Same JIT program running on Kepler and Maxwell generate different result


Currently we are trying to upgrade the GPU from K20 (Kepler Architecture) to M5000 (Maxwell Architecture) for image processing application. However, with the same input, the output is different. The CUDA program involves floating point number computation. It is compiled into PTX and loaded at run time.

As I searched the forum, looks like different architecture may lead to different results if floating point number calculation is involved. e.g.

Since I’m new to CUDA, could some expert confirm/explain how this can happen? What’s the expectation of these difference?

Many thanks in advance!

Floating point operations don’t satisfy certain order-of-operations identities that we expect for integer operations.
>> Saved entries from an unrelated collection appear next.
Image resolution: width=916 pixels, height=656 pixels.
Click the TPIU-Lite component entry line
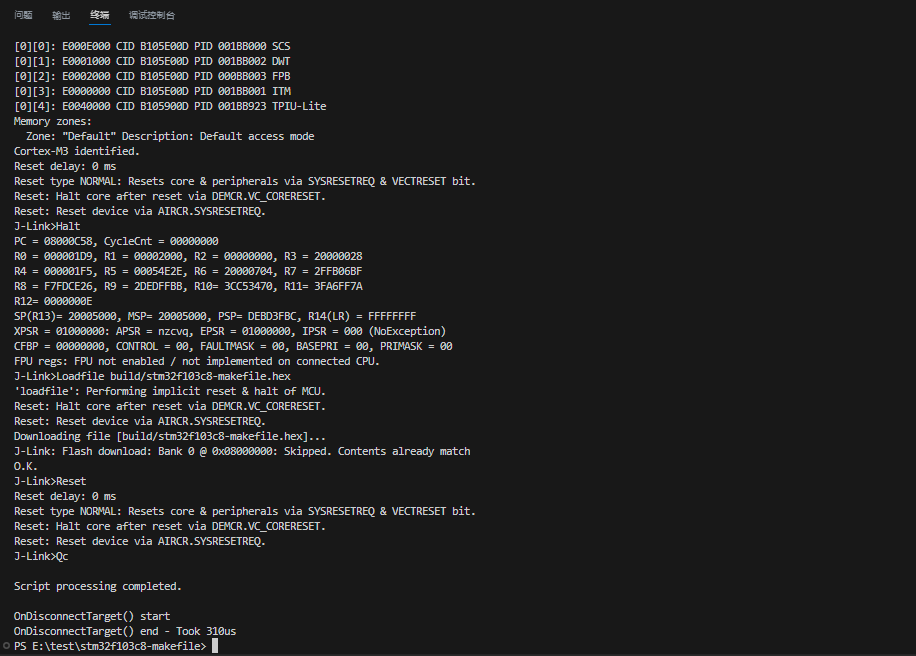tap(170, 106)
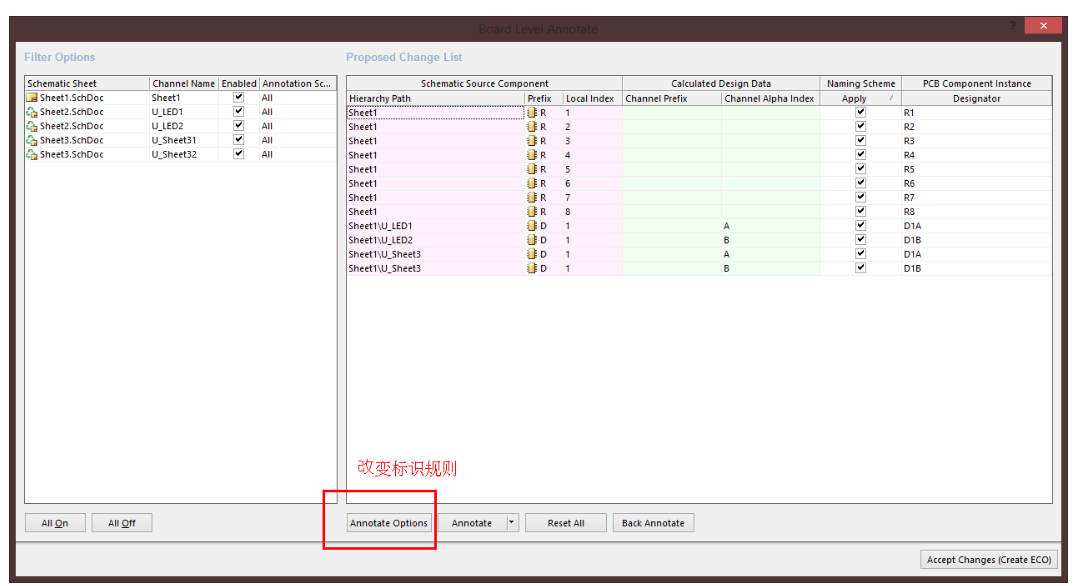Click the component icon on Sheet1\U_Sheet3 row
1075x586 pixels.
point(531,254)
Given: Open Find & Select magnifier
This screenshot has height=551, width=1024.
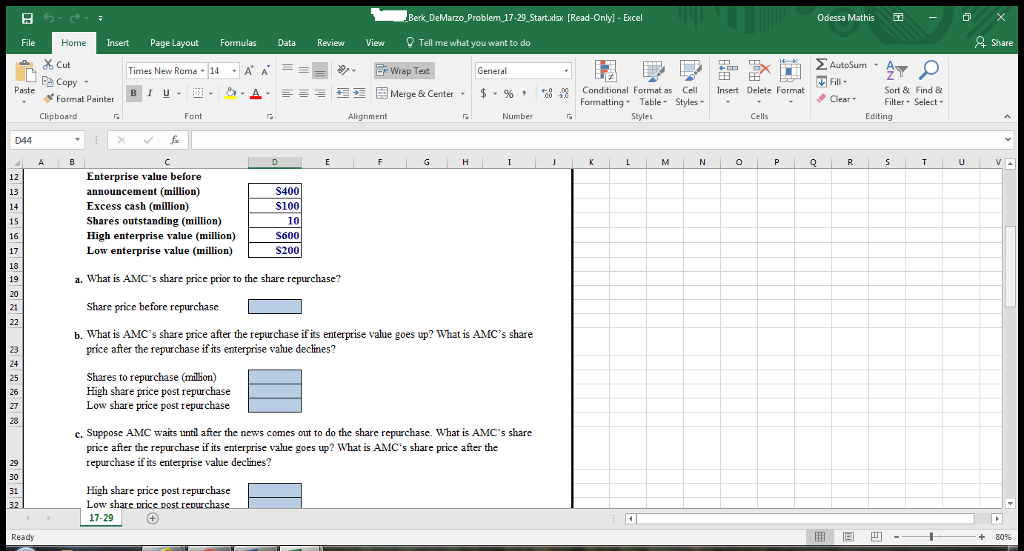Looking at the screenshot, I should (927, 70).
For example, with floating point,

(a+b)+c is not necessarily equal to a+(b+c)

Since GPUs sometimes do operations like this “in parallel”, the order of operations may vary from run to run, even with the same binary, but certainly may vary if the compiler (version) is changed, different optimization levels are specified, or a different GPU architecture is targetted (which will happen when the JIT process is used on different GPUs).

This floating point order of operations phenomenon is discussed in many places, such as here:

Normally, the differences are small, but people looking for bitwise identical results may not find them.

Please confirm that these are the results from a controlled experiment in which only a single variable was changed: Other than changing the GPU, the system is completely unchanged, both with regard to hardware and to software.

If so, I can think of three possibilities off the top of my head: (1) Race conditions in your code. cuda-memcheck can help you find some of those. (2) Use of atomic operations with floating-point operands. Floating-point arithmetic is not associative, and the order of operations is indeterminate when using atomics. (3) Architecture-specific compiler differences in the compilation from PTX to machine code (SASS). For example, the Kepler and Maxwell backend optimizers may apply different FMA contractions.

txbob and njuffa,

Thanks for the quick response! I will digest the article as txbob suggested.

njuffa, The experiment is in a controlled envirionment – there is no change of the software and hardware, except different GPUs. Regarding cuda-memcheck, what is it? Is it a nvcc compiler option? Is there any place/document describe the difference between Kepler and Maxwell backend optimizer while compiling PTX to SASS?

Did you try googling “cuda-memcheck” ?

Detailed internals of the CUDA toolchain are not publicly documented, but the fact that Kepler and Maxwell architectures are not binary compatible requires there to be architecture-specific code generators in the PTX to SASS conversion.

Various architecture-specific code generation bugs in PTX to SASS compilation discussed in these forums over the years strongly suggest that there are architecture-specific optimizing code transformations in PTXAS. That this may extend to different ways to contract FADD and FMUL into FMA is conjecture on my part. You can turn off FMA contraction completely by specifying -fmad=false when you generate the PTX code with nvcc, and check whether that eliminates the output differences between Kepler and Maxwell. Note that disabling FMA contraction could have a significant negative impact on code performance, and it will likely cause output differences with variants compiled with FMA contraction enabled.

Other than applying FMA contraction (and in contrast to many x86 CPU compilers), the CUDA toolchain handles floating-point expressions conservatively and does not typically re-associate such expressions, so the only other place where floating-point associativity issues creep in is the use of floating-point atomics.

Another potential source of numerical differences between different GPU architectures may be inside CUDA libraries, at least some of which have architecture-specific code paths that may use different orders of operations to accomplish the same computation.